Those 'pesky' City Commissions
February 07, 2023
As a Gen-Xer, I grew up watching a lot of fairly silly cartoons, Scooby-Doo among them. The plot of Scooby-Doo was pretty much always the same. The main characters would ask a lot of hard questions, and always end up unmasking the “bad guy,” who would utter a phrase along the lines of “if it weren’t for those pesky kids!”
Reading Item 5 of tonight’s City Council agenda makes me feel like I am in an episode of Scooby-Doo. Commission meetings are too long, the staff report suggests. They duplicate efforts, staff implies.
Yet it was the commissions who asked hard questions about DISC. They asked, for example, about the carbon emissions from the project and better ways to mitigate them. They asked about the percentage of affordable housing. They asked about the number of trees and protection for burrowing owls. They asked about the effect of the project on our downtown.
These were hard questions that were not asked by staff and not asked by the City Council. They all ended up being issues in the campaign that resulted in voters rejecting the DISC project.
Now, it seems, staff would like to reduce the power of those “pesky” commissions with all of their questions.
Are the commission meetings really too long? One easy way to make them shorter would be to put a time limit on presentations by developers and others; we can expect that commissioners have read the provided written materials.

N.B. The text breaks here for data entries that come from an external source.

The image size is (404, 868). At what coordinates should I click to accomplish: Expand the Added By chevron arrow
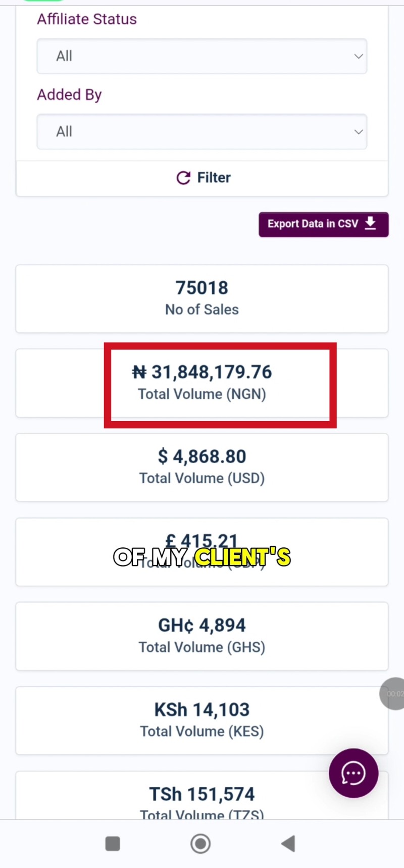[x=359, y=132]
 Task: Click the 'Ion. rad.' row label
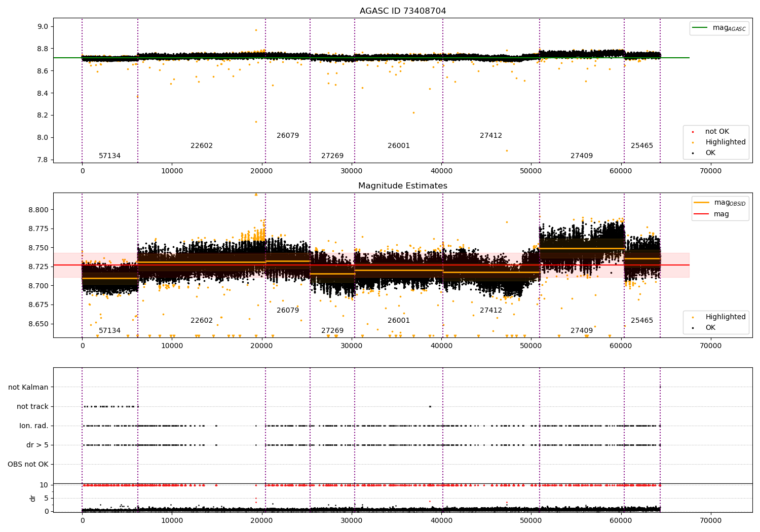pos(34,426)
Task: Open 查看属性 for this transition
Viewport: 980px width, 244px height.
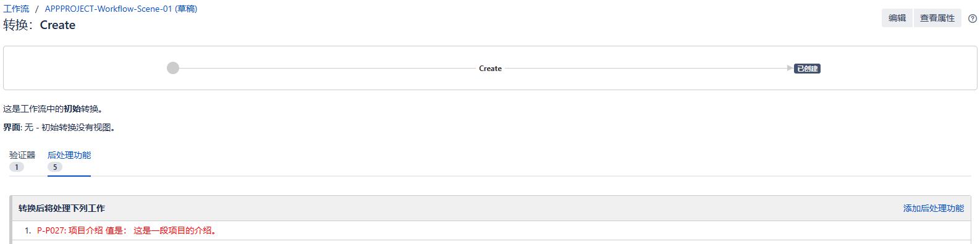Action: (x=937, y=18)
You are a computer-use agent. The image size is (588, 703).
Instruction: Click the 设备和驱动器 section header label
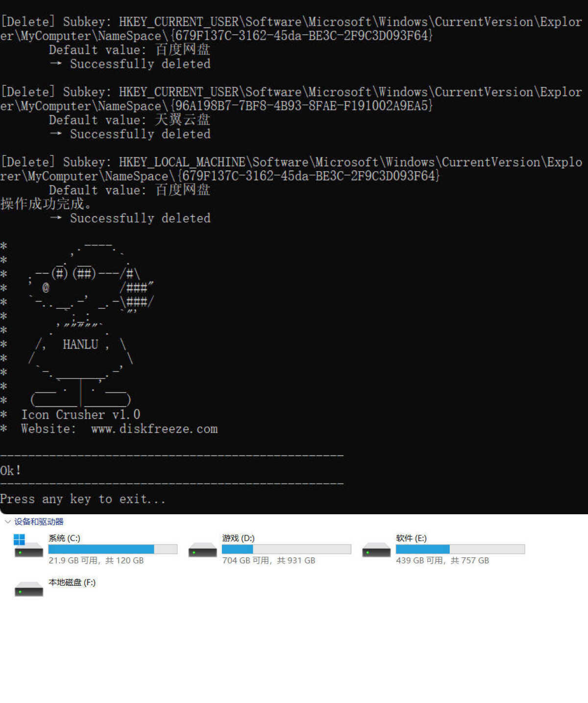tap(39, 522)
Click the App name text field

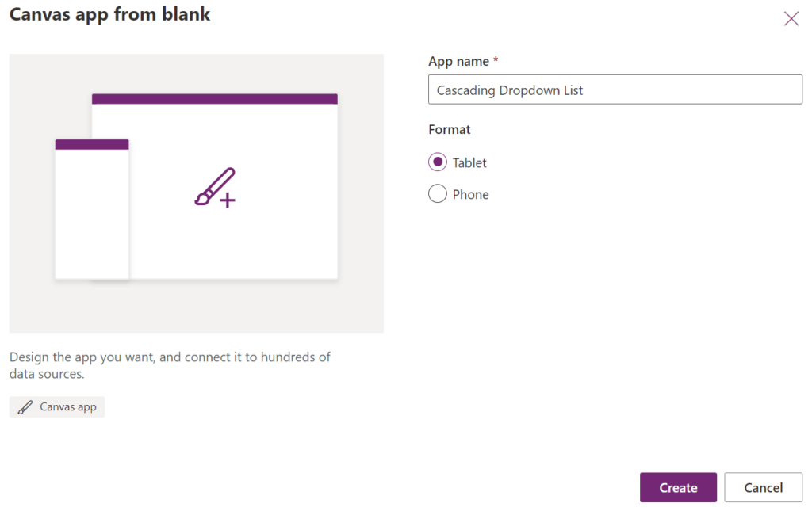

Are the commissions really duplicating effort? As evidence, staff provides a table where different commissions weigh in on the same topic. What staff fails to mention is that they are looking at different aspects of the same topic. For example, when Open Space & Habitat looks at a park, it considers habitat values. Rec & Park considers recreational values. Tree Commission looks at the number and species of trees. Yes, these can overlap, but they are distinctive issues that require distinctive expertise. There is no duplication.
Commissions are treated as pesky by those who have to answer their hard questions, but commissions keep the democratic process in Davis strong. If we want to revisit the commissions, let’s at least involve them – something that was not done for this meeting. Our past and present commissioners can provide needed insight into this process.